Eligible Borrowers will only learn of this from their Loan Servicers directly by mail. Be sure to keep an eye on all mail received from your Loan Servicer to see if you are in luck. Regrettably, if a Borrower does not fit within the specific eligibility pool they will be out of luck for streamline modifications.

Tuesday, May 26, 2015

The Making Home Affordable Program (MHA) has been formally extended 1 year

The Making Home Affordable Program (MHA), has been formally extended 1 year, through December 31, 2016, by Supplemental Directive 15-04. The program has been widely successful in providing affordable alternatives to foreclosure for millions of homeowners nationwide, and the extension through 2016 will provide relief to the millions more who will be in danger of falling behind on their mortgages in the next year.

This extension applies only to mortgages that are not owned or guaranteed by Fannie Mae or Freddie Mac and for applications that are submitted to the Lender on or before December 31, 2016. Though it is not necessary to have a decision on the application for a loan modification, short sale, or deed-in-lieu by the end of 2016 to be eligible under the MHA program, the transaction must close on or before September 30, 2017 if the borrower would like to receive incentive compensation, such as relocation assistance, payments for successfully completing a short sale or deed-in-lieu, or payments for making timely loan modification payments. Since the amount of relocation assistance that Lenders must offer has increased from $3,000 to $10,000 for all HAFA (short sales & deeds-in-lieu) transactions closing on or after February 1, 2015, borrowers must be mindful of the deadlines so that they may be eligible to receive this increased amount to assist them in moving costs.

▸ **Entries shown**
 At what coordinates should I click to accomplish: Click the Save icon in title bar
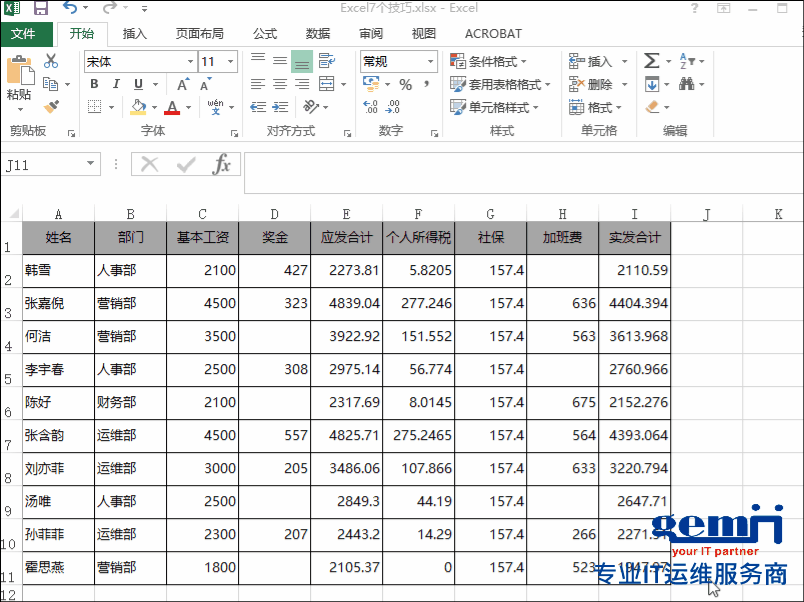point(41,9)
==
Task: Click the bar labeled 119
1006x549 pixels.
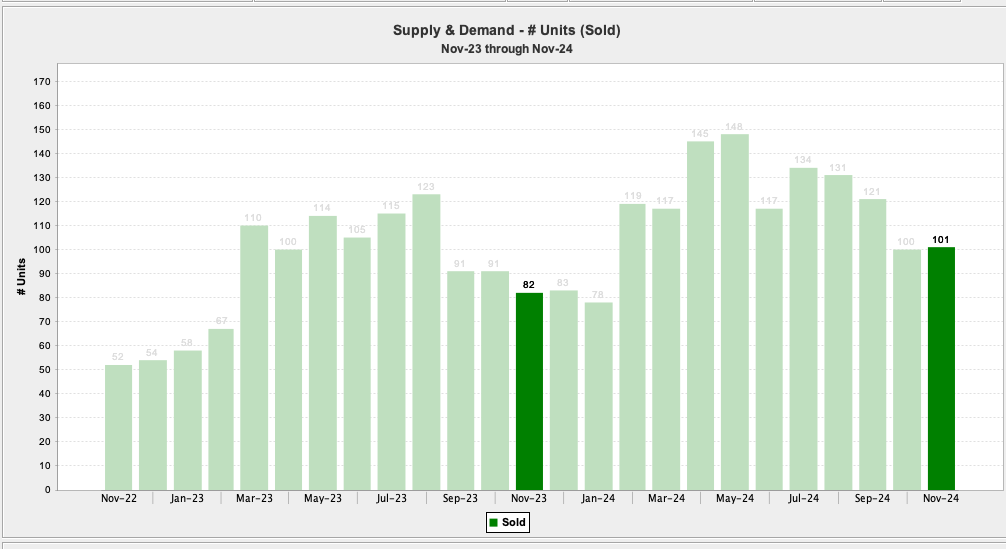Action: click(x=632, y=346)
--
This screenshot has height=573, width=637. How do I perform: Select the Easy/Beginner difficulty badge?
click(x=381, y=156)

▸ **Your tasks**
A - List every full calendar date (month, day and year) that appears in the text about the Making Home Affordable Program extension, giving each date once in the order it first appears.
B - From the text about the Making Home Affordable Program extension, reproduce word for word the stretch from "The Making Home Affordable Program (MHA), has" through "the next year.".
Answer from the text alone.

▸ **The responses**
A -
May 26, 2015
December 31, 2016
September 30, 2017
February 1, 2015

B -
The Making Home Affordable Program (MHA), has been formally extended 1 year, through December 31, 2016, by Supplemental Directive 15-04. The program has been widely successful in providing affordable alternatives to foreclosure for millions of homeowners nationwide, and the extension through 2016 will provide relief to the millions more who will be in danger of falling behind on their mortgages in the next year.